**AIM OF THE EXERCISE**
Reproduce the part of the contact lens article starting with "These are the" and going on through "(color) lenses (1%)", but switch "Toric" to "Cylindrical" wherever it appears.

**PASSAGE PROVIDED**
--------------------------------------------------

Contact Lenses 101, Part 2: Contact Lens Designs

by Dr. Melody Huang

Contact lens designs refer to more than just cosmetic contact lenses. They include optical designs that correct for a wide range of vision, including myopia (nearsightedness), hyperopia (farsightedness), astigmatism, and presbyopia (age-related near vision changes).

Soft contact lens designs

These are the most frequently prescribed contact lens designs, along with the percentage of contact lens patients in the United States who wear that particular lens design [1]:

  • Spherical (52%)
  • Toric (27%)
  • Multifocal (15%)

Other contact lens designs include:

  • Toric multifocal (no data)
  • Myopia management (less than 1%)
  • Monovision (4%)
  • Cosmetic (color) lenses (1%)

Spherical design

These contacts suit myopic or hyperopic patients with little to no astigmatism power (also called cylinder or “cyl”). Typically, these include patients with less than -0.75 D of astigmatism.

Spherical lenses are available in daily, 2-week, and monthly replacement schedules. 

Note that spherical powers are available in 0.25 D steps. In higher powers, the increments become 0.50 D steps. Typically, this includes any powers above +/-6.00 D, although this number varies slightly in some brands. For example, spherical powers are available in -6.00 D and -6.50 D, but generally not -6.25 D.

Determining spherical lens power

If you’re looking at a prescription, you may have noticed that the eyeglass and contact lens prescriptions are different. There are a few reasons for this difference. When determining the power of a spherical contact lens, the eye care practitioner must consider the spherical equivalent and vertex conversion.

--------------------------------------------------

**RECORD SET**
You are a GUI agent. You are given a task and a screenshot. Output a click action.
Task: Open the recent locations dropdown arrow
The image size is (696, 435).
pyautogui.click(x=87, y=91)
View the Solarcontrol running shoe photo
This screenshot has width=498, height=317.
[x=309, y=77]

--------------------------------------------------

**EXERCISE OUTPUT**
These are the most frequently prescribed contact lens designs, along with the percentage of contact lens patients in the United States who wear that particular lens design [1]:

  • Spherical (52%)
  • Cylindrical (27%)
  • Multifocal (15%)

Other contact lens designs include:

  • Cylindrical multifocal (no data)
  • Myopia management (less than 1%)
  • Monovision (4%)
  • Cosmetic (color) lenses (1%)